Kami berpelukan. Ku curahkan segala kesedihan di dalam dadaku yang semakin sesak. Lidahku juga tercekat, sehingga tak bisa berkata-kata lagi.

"Mama sayang kamu, Nat...!" bisik Mama pelan. Ku cium pipi Mama yang telah basah oleh air mata. "Semoga kamu segera ketemu jodohmu ya. Mengingat umurmu sudah bukan tergolong remaja lagi!"

Maksud Mama aku udah dewasa? Yang benar saja! Itu benar. Umurku udah menginjak 24 tahun. Apa salahnya coba? Coba kau lihat dari segi mana salahnya aku? Hiks hiks hiks.

"Mama tuh pinginnya kamu dapet laki-laki yang bisa jagain kamu dengan baik. Dengan begitu kan Mama udah bisa tenang kalo kamu jatuh di tangan yang yang tepat?" aku mengerling menatap Mama.

"Mama pikir aku apa? Jatuh di tangan orang yang tepat? Itu aku Ma? Aku bukan barang belanjaan loh Mama..." keluhku.

"Natasha nggak peka." Mama menjitak kepalaku.
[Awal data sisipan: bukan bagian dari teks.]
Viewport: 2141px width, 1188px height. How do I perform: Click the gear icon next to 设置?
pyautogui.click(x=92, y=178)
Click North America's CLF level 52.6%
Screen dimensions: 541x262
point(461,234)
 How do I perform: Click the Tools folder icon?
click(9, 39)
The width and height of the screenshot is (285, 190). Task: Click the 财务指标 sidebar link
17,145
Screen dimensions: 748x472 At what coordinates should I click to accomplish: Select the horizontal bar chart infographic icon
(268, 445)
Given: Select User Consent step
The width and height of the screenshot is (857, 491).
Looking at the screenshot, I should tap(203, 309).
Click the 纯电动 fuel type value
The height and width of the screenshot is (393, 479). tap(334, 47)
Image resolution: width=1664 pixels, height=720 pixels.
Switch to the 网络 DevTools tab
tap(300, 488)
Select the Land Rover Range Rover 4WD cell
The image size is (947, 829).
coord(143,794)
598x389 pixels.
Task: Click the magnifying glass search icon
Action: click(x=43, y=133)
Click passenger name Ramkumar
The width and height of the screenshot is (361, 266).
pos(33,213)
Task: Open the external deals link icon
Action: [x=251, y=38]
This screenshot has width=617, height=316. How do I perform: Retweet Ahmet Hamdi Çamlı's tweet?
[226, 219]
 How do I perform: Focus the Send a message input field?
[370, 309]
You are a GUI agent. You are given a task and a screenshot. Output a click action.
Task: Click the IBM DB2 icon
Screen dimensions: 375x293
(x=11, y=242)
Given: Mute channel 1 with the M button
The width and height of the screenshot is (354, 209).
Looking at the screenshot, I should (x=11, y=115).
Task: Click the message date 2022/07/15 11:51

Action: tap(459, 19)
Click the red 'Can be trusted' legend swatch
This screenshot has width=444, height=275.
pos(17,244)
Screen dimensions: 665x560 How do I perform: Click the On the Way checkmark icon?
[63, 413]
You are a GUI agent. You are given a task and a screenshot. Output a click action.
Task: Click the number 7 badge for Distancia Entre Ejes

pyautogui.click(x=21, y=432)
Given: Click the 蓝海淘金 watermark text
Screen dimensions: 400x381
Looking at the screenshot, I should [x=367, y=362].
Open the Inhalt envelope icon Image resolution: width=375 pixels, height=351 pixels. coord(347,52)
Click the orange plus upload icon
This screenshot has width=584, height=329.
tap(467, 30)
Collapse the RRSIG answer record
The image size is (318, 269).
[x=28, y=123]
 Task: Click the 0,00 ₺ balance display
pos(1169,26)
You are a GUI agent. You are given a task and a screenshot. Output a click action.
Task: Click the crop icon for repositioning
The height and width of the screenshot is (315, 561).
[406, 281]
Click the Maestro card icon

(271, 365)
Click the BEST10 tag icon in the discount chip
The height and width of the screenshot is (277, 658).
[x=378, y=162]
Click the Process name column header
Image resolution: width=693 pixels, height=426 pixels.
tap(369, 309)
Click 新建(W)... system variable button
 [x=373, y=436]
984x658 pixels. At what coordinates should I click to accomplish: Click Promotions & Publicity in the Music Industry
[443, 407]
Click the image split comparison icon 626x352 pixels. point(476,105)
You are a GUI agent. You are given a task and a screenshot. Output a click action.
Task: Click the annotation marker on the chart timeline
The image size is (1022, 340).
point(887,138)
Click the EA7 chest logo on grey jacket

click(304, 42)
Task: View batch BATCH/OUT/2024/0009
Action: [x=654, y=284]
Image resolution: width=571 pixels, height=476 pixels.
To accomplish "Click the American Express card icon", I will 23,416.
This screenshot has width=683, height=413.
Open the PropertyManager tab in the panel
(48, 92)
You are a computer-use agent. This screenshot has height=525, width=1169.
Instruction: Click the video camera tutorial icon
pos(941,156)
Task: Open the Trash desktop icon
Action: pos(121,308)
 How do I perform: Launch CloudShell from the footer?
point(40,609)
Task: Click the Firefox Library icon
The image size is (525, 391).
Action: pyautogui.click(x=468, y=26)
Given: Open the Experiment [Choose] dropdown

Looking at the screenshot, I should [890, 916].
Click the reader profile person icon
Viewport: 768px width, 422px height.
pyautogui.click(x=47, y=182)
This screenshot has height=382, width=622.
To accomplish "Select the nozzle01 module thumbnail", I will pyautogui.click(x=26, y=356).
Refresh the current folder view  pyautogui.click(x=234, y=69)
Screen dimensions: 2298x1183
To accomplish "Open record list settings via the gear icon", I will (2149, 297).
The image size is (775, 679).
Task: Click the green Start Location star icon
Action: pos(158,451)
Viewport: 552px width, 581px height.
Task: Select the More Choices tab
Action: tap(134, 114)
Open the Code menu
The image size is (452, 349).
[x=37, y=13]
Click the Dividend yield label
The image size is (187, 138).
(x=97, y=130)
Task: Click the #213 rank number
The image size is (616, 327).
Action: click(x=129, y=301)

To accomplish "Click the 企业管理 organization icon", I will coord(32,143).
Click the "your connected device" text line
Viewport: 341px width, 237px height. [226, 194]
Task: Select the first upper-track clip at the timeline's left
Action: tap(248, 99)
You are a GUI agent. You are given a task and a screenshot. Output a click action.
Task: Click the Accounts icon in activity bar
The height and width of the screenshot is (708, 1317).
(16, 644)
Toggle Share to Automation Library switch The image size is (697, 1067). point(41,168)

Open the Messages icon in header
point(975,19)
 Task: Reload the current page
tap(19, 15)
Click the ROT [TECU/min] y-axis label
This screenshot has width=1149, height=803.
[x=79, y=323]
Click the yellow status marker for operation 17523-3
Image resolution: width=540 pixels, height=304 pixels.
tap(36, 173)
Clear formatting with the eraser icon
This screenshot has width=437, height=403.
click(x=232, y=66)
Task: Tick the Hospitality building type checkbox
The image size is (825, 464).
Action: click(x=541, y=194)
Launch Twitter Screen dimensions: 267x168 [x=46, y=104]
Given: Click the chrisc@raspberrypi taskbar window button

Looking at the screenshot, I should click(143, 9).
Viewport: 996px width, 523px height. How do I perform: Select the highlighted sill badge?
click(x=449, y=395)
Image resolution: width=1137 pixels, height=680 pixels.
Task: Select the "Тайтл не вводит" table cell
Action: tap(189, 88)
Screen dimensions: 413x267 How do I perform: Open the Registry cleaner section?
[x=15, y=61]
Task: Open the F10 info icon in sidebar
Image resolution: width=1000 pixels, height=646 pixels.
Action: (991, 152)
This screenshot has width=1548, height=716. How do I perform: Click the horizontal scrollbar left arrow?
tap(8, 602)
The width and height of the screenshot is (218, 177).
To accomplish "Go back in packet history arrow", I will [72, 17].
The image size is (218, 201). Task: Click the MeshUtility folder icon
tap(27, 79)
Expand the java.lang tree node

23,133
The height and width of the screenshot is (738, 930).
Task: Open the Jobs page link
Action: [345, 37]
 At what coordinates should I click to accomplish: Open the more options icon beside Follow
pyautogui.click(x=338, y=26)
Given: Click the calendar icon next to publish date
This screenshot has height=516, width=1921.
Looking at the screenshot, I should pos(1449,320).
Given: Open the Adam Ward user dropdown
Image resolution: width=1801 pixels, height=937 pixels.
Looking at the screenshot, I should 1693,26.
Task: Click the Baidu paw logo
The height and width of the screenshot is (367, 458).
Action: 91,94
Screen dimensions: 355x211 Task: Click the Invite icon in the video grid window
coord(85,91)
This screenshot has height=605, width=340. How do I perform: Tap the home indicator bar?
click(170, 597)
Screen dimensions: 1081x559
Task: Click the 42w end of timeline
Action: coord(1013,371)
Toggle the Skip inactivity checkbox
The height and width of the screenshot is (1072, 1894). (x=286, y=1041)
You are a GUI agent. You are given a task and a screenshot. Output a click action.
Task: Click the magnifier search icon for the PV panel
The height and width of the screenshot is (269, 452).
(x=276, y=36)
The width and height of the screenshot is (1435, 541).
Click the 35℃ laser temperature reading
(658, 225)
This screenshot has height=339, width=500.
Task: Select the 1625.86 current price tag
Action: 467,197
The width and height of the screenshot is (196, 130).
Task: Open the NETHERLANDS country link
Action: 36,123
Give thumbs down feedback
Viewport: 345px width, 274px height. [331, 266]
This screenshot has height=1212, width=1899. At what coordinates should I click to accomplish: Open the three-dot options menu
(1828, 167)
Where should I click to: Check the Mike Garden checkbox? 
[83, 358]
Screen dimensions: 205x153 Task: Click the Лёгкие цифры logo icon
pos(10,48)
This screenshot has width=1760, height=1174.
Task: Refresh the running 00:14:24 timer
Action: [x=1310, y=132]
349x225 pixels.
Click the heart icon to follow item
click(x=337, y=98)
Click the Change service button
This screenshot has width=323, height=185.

Aku hanya bisa meringis kesakitan. "Maksudnya kamu mendapatkan suami yang baik dan bertanggung jawab!"

"Yah kalo bisa sih yang ganteng juga Ma." kataku jujur.

"Iya deh iya. Dasar pemilih! Tapi emang udah ada calonnya? Mama menyelidik menatapku tajam dan menggoda. Aku mengeleng pelan. Mungkin Mama kecewa. "Tak apa! Jodohmu pasti menunggumu di tempatnya!"

"Di mana dia Ma?" aku terhenyak oleh ucapan Mama.

"Di... ya di rumahnya lah....! Di mana lagi." seru Mama.

Ugh, Mama ternyata hanya mengerjaiku supaya aku panik dan kepo abis. Alhasil Mama yang menang dan aku yang kalah. Poor me!